Stress relaxation tests: “The entire fascicle would get hugely thinner (half over 5 minutes)… but at a molecular level, they [collagen] seemed to imbibe water, they seemed to get fatter.”

“All stress relaxation is is a structure redistributing the strain that it’s under to be in its minimal energy state. It doesn’t want to be stretched so it’s trying to release that stretch. Think of wiggling, getting comfortable, moving things around to release that strain on it.”

“To creep a tendon, you have to hold the force… you’re putting a constant force on it and it gets longer and longer and longer… you grip one end and you hang a weight off the other end, if you do it for long enough, the tendon will creep until it snaps.”


Elastic Properties

“You’re just not giving time for time dependent effects to occur… the faster you strain a piece of tissue, the stiffer it is. The less time you allow for shearing, sliding, water movement, anything else.”

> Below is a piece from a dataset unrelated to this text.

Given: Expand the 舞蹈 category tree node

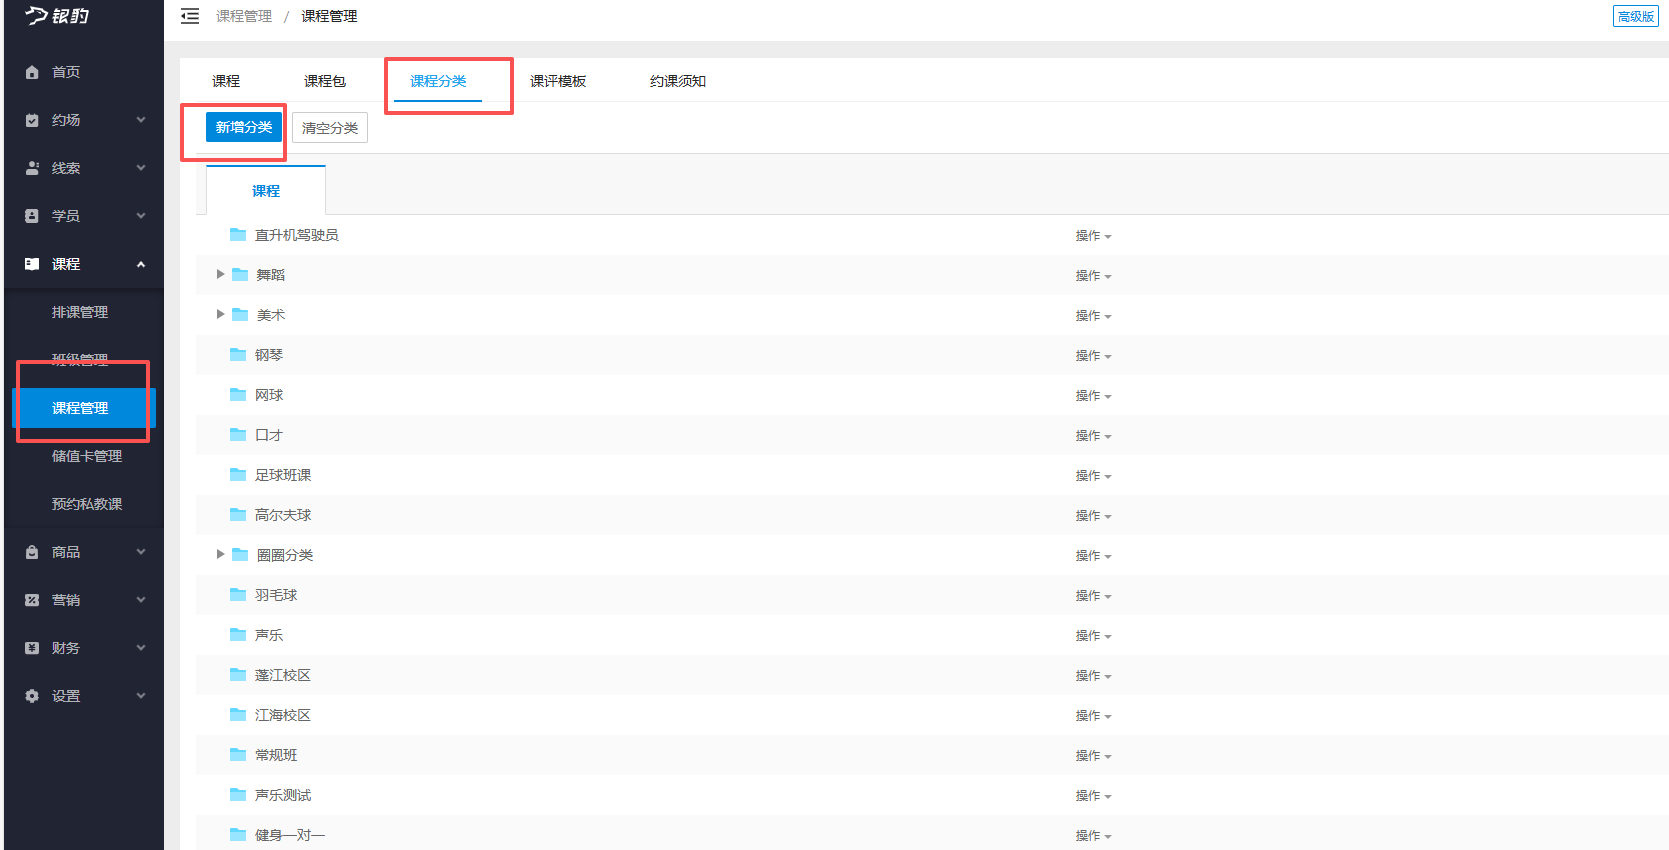Looking at the screenshot, I should click(220, 274).
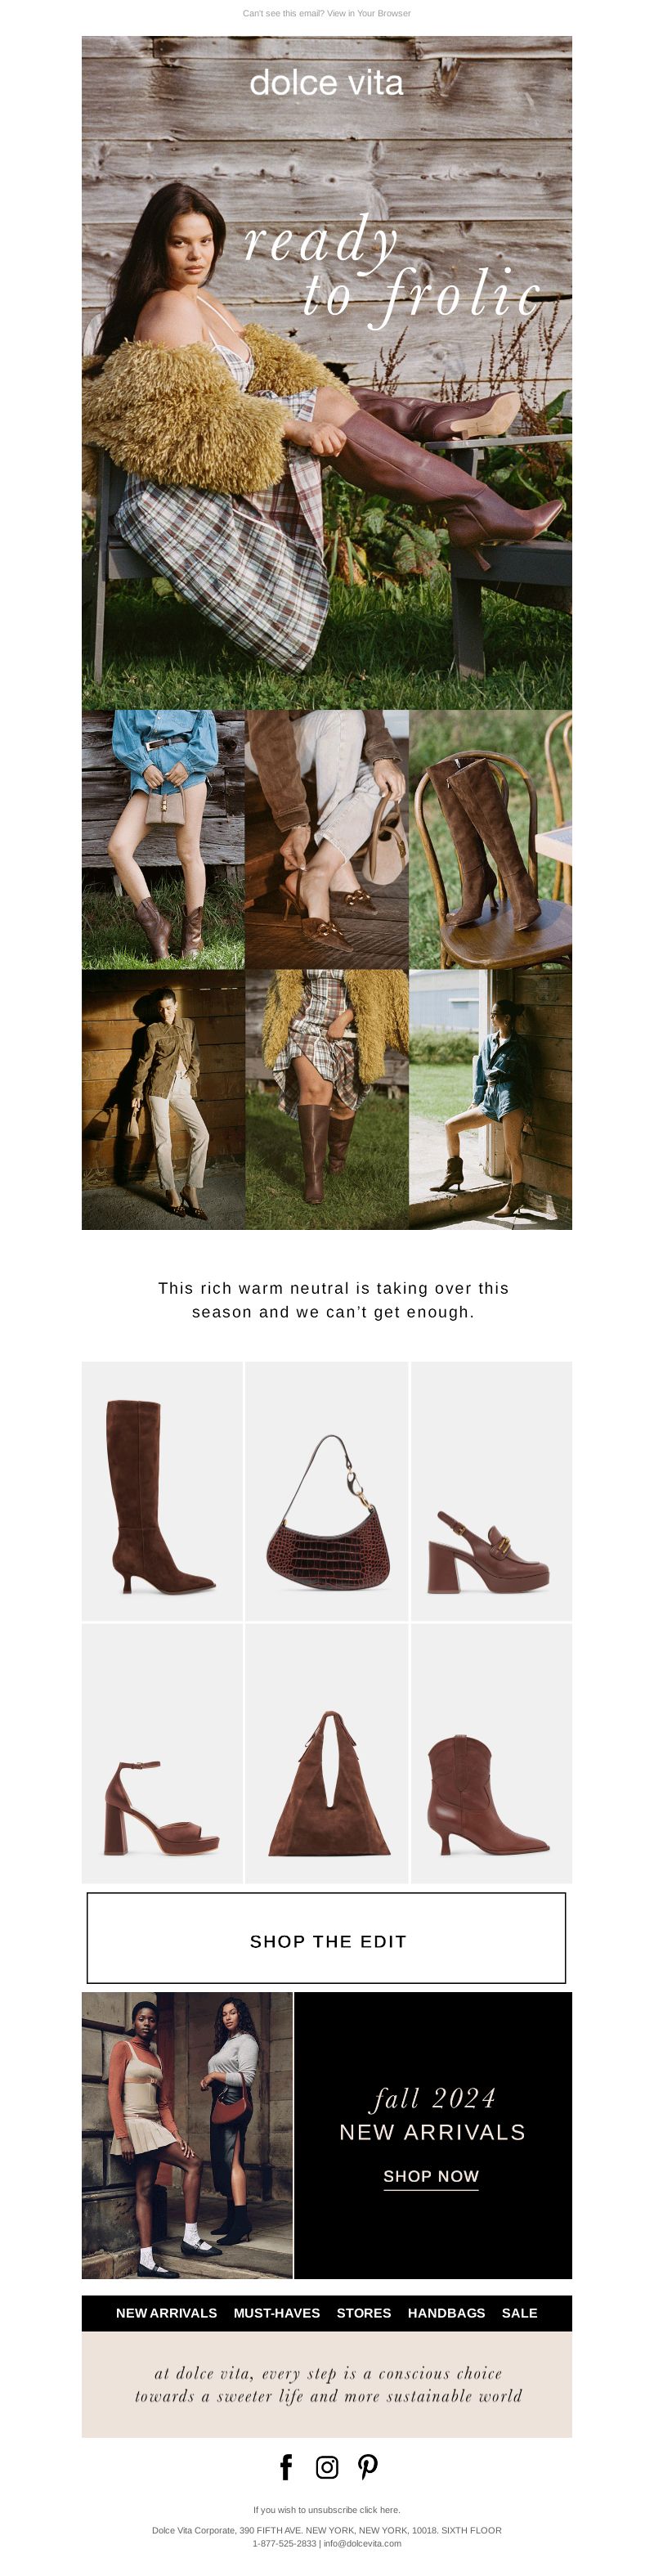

“If you do very fast movements, the IFM has to allow shearing and sliding, it can’t be just a slow, viscous, time dependent response. It needs to be able to allow shearing quite rapidly.”


Slow vs. Fast Movements

“What’s physically happening is the same thing, you’re just allowing a lot less time for it, and by allowing less time, you’re allowing less time for water to move, so you’d expect the whole tissue to behavior more stiffly, the collagen behaving more stiffly, the IFM behaving stiffer, allowing a little bit less shear.”

“Early in injury, you want to start encouraging sliding and that requires a bit of holding and allowing some time for these shearing movements and then you need to gradually ramp that up.”


Fascicles: “I don’t they can run from the muscle to the bone… take the Achilles, it starts one shape and it ends another. It’s got different thickness from the top to the bottom.”

“The fascicles themselves are helical… it’s like you’ve got these little helical springs of fascicles within the tissue.”

“It’s an ongoing ‘we don’t know’ how long the fibrils are or the fascicles are or any of the structures in tendon.”

“We’ve done a spectrum in horses, so we went from 2 (skeletally mature) to 28-30, and you can plot a straight line through the stiffening of the IFM.”

IFM stiffness with age: “I think there’s this steady accumulation.”

Avoiding IFM stiffening: “Heavy slow loading ought to allow sliding and keep it moving. I have no idea if that is true of not.”

“If you put all of the cells from a tendon and plate them on plastic and grow them, within a couple of weeks you will have nothing but the fascicular matrix cells left, all the IFM cells will just stop growing because they don’t like the stiff substrate of tissue culture plastic… they live in this soft, hydrated gel.”